KUTIPAN TEKS ▸

☆ ☆ ☆ ☆

Trend Ngopi Sebagai Identitas Budaya

Oleh : Lidia, S.Pd.I

Kedai kopi menjadi tanda yang mengukuhkan keberadaan baru bagi masyarakat. Melalui bertemunya beragam orang, suku, agama, lembaga, status sosial dan bahkan identitas yang multikultur. Dalam pandangan yang lebih luas, kedai kopi juga bagian dari subkultur yang mempertemukan berbagai budaya dan identitas baru.

Tetapi ngopi juga bukan sekadar soal keakraban. Didalamnya kerap terjadi pertukaran informasi, wacana, dan pengembangan wawasan, bahkan hiburan sekalipun. Ada sebuah atmosfer dalam suasana persaudaran dan persahabatan yang didapatkan dari rutinitas sebuah kedai kopi.

Banyak informasi yang bisa diperoleh, baik itu fakta maupun gosip bisa didapatkan di sana. Dengan komunitas yang berisikan sepuluh orang saja, sudah banyak informasi yang didapatkan dari mereka yang memiliki latar belakang yang berbeda.

Berangkat dari realitas itulah, kebiasaan ngopi bagi masyarakat Indonesia bukanlah menjadi sebuah realitas yang tidak bisa dipandang sebelah mata. Akan tetapi, lebih dari itu ngopi menjadi sebuah gaya hidup (life style) masyarakat.

☆ ☆ ☆ ☆

Item dataset ▸
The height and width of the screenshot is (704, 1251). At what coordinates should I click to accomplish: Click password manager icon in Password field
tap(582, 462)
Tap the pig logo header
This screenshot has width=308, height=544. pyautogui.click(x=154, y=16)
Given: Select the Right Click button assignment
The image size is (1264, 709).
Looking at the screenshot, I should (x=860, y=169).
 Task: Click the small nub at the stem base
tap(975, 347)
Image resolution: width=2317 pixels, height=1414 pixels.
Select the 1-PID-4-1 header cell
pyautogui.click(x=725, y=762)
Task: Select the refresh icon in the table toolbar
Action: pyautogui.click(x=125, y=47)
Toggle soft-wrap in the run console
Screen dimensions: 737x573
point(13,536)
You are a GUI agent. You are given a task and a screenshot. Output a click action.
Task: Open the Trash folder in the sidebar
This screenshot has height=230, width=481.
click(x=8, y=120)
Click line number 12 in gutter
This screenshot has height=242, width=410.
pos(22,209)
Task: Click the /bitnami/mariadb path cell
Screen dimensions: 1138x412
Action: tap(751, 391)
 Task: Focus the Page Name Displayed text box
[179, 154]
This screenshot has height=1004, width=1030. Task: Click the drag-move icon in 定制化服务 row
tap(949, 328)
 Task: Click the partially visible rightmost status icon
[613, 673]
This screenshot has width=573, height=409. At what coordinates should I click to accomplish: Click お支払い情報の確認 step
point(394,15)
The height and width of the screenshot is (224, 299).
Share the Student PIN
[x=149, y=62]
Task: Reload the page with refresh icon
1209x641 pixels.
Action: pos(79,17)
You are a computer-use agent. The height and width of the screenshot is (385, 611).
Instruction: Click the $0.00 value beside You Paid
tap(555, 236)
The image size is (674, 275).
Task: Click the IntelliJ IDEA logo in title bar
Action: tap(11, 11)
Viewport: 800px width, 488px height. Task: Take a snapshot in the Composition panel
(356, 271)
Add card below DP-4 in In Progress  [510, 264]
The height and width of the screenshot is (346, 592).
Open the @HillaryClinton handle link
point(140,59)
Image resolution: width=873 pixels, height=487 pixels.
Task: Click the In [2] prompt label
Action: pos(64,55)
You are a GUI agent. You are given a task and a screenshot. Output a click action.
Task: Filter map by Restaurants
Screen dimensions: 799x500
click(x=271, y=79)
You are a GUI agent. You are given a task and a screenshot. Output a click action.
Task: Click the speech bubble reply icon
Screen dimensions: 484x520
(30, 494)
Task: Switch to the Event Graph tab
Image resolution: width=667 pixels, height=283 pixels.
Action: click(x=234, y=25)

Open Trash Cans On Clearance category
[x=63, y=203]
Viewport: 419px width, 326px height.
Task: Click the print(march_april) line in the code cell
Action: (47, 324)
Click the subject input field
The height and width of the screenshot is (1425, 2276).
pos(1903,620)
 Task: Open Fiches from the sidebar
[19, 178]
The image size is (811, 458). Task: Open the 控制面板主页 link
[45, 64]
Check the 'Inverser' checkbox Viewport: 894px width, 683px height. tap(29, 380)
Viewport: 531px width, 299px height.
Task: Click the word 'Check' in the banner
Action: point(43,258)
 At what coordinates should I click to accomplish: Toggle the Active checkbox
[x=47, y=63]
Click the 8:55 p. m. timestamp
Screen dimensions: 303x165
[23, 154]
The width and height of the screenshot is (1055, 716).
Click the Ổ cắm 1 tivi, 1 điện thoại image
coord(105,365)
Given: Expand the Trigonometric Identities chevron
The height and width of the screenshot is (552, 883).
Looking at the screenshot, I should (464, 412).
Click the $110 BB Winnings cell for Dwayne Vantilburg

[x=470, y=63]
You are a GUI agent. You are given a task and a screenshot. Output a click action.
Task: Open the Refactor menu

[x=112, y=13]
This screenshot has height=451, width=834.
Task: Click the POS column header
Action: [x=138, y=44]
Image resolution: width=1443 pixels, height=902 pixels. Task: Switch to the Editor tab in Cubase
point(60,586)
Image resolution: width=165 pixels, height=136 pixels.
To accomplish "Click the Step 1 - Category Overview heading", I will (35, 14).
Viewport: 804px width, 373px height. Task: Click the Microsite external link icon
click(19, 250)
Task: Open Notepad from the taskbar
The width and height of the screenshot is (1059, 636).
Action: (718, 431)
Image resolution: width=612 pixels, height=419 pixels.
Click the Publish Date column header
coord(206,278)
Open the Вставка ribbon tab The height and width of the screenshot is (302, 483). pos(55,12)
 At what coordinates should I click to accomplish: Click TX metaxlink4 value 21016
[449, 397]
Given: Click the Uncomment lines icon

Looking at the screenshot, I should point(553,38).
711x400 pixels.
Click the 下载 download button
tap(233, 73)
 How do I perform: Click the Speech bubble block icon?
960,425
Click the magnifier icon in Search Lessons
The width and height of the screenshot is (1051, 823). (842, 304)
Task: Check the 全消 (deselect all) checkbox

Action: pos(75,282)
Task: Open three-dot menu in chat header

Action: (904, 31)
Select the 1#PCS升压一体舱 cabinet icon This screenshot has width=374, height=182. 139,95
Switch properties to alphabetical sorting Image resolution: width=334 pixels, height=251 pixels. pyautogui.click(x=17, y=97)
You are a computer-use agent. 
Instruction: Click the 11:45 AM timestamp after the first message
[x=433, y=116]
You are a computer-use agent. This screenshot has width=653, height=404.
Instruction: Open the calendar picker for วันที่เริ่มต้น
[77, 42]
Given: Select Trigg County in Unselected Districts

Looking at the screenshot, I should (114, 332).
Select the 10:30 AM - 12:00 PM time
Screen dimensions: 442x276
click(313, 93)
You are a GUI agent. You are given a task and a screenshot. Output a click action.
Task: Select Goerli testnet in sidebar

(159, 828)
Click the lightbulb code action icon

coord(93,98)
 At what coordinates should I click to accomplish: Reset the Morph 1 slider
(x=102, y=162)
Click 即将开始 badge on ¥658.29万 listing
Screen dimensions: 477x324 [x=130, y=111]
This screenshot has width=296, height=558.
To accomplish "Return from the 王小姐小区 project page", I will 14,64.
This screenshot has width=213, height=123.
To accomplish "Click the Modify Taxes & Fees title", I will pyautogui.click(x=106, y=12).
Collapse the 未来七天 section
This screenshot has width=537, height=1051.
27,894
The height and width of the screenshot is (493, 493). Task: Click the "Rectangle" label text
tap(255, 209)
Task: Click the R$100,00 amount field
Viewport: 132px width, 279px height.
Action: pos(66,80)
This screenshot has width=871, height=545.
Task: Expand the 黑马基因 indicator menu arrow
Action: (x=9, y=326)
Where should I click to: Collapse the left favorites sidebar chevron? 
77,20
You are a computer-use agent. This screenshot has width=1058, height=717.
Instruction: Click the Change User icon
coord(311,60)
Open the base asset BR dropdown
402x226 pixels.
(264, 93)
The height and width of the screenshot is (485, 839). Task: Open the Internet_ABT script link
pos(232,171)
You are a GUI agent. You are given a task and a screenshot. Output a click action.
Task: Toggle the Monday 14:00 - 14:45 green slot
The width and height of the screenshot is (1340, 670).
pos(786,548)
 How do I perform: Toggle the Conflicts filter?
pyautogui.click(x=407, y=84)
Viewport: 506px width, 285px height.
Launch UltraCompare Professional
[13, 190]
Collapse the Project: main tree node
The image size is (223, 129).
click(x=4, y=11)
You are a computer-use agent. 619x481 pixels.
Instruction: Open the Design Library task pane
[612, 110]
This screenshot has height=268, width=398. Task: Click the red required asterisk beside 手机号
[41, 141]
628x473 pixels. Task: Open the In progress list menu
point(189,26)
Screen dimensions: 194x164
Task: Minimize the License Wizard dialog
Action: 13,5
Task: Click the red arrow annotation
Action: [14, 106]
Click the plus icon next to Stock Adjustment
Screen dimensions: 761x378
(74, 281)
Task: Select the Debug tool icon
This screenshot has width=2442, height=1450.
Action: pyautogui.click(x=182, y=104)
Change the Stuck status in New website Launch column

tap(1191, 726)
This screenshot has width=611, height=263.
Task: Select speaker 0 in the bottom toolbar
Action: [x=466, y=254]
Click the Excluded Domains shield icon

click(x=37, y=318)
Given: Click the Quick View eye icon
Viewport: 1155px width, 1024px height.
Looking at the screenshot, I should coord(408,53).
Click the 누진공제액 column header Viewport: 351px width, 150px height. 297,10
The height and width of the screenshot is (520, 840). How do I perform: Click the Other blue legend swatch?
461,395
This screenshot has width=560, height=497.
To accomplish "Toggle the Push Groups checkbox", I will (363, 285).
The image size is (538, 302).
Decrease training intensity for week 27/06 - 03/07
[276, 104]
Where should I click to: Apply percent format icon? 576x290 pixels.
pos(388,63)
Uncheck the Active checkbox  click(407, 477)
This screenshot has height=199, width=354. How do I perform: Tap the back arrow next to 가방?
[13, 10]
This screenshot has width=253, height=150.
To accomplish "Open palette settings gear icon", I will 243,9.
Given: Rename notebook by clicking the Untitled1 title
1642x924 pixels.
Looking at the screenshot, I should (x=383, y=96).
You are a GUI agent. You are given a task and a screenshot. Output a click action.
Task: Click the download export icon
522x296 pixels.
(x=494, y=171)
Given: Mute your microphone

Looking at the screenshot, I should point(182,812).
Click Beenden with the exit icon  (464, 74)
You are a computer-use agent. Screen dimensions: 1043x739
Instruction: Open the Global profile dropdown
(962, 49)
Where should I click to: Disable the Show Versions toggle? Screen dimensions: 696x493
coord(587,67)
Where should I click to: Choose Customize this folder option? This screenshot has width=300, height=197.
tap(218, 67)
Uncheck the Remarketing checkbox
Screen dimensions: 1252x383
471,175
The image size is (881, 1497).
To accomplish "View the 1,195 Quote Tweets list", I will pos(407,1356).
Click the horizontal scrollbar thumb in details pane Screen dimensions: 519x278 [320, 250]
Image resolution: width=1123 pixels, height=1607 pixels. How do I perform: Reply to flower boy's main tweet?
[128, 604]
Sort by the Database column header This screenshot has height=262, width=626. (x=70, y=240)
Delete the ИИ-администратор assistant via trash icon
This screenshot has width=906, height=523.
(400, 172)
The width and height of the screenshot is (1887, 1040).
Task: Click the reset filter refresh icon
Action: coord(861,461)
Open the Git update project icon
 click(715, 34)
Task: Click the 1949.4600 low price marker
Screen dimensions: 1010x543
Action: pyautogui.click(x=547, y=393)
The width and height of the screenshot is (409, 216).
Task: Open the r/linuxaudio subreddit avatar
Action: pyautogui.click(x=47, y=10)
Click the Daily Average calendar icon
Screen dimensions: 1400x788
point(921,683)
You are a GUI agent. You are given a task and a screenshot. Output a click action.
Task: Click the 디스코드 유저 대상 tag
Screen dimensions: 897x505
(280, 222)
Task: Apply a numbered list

☆ ☆ ☆ ☆

PERMINTAAN A ▸ Tuliskan ulang teks tentang tren ngopi secara persis, seluruh bagian dari "Trend Ngopi Sebagai" hingga "dan identitas baru.".
PERMINTAAN B ▸ Tentukan apakah tiap pernyataan berikut sesuai dengan teks tentang tren ngopi, lalu jawab ya atau tidak disertai kutipan persis kata-kata teks yang menentukan: (i) Kedai kopi mempertemukan orang dari beragam suku dan agama. (ii) Di kedai kopi hanya fakta yang bisa diperoleh, bukan gosip. (iii) Ngopi menjadi gaya hidup masyarakat.
PERMINTAAN C ▸ Teruskan teks tentang tren ngopi, dimulai tepat setelah kalimat terakhirnya.
Data tersebut merupakan bahan tersendiri yang terpisah dari teks.

HASIL TUGAS A ▸
Trend Ngopi Sebagai Identitas Budaya

Oleh : Lidia, S.Pd.I

Kedai kopi menjadi tanda yang mengukuhkan keberadaan baru bagi masyarakat. Melalui bertemunya beragam orang, suku, agama, lembaga, status sosial dan bahkan identitas yang multikultur. Dalam pandangan yang lebih luas, kedai kopi juga bagian dari subkultur yang mempertemukan berbagai budaya dan identitas baru.

HASIL TUGAS B ▸
(i) Ya: "Melalui bertemunya beragam orang, suku, agama, lembaga, status sosial dan bahkan identitas yang multikultur."
(ii) Tidak: "baik itu fakta maupun gosip bisa didapatkan di sana."
(iii) Ya: "lebih dari itu ngopi menjadi sebuah gaya hidup (life style) masyarakat."

HASIL TUGAS C ▸
Kebiasaan masyarakat yang seiring waktu telah berubah menjadi kebutuhan masyarakat. Inilah yang nantinya bisa menjadi sebuah subkultur tersendiri di masyarakat Indonesia. Kedai kopi kini muncul menjadi sebuah identitas yang melekat bagi para penikmatnya.

Tidak hanya tingkat kenikmatan semata, gaya hidup dan gaya yang khas. Tetapi kini fungsinya semakin mendapatkan hati masyarakat. Selain terjangkau harganya, nilai yang nyata di kedai kopi juga menjadi hiburan yang tak tergantikan dari kehidupan masyarakat.

Selain itu, merupakan wadah yang mana warganegara dengan bebas dapat menyatakan sikap dan argumen mereka terhadap negara atau pemerintah. Bukan hanya sekedar organisasi yang legal, melainkan adalah komunikasi warga itu sendiri.

Bersifat bebas, terbuka, transparan dan tidak ada intervensi pemerintah atau otonom di dalamnya. Kedai kopi/ ruang public juga mudah diakses semua orang. Karena dapat terhimpun kekuatan solidaritas masyarakat warga untuk melawan mesin-mesin pasar/kapitalis dan mesin-mesin politik.

Bagi sebagian pecinta kopi, waktu senggang dan bisa dilakukan dimana saja. Namun bagi kalangan tertentu menikmati kopi bukan hanya bagaimana merasakan sensasi manis dan pahit, tetapi bagaimana muatan yang menyertai aktifitas itulah yang akan berdampak lebih luas.

Misalnya para eksekutif muda akan menikmati secangkir kopi dengan menjalankan aktifitas dengan relasi bisnisnya Menikmati kopi dengan racikan sendiri di rumah atau di tempat kerja akan terasa berbeda ketika mereka menikmati kopi di kedai kopi.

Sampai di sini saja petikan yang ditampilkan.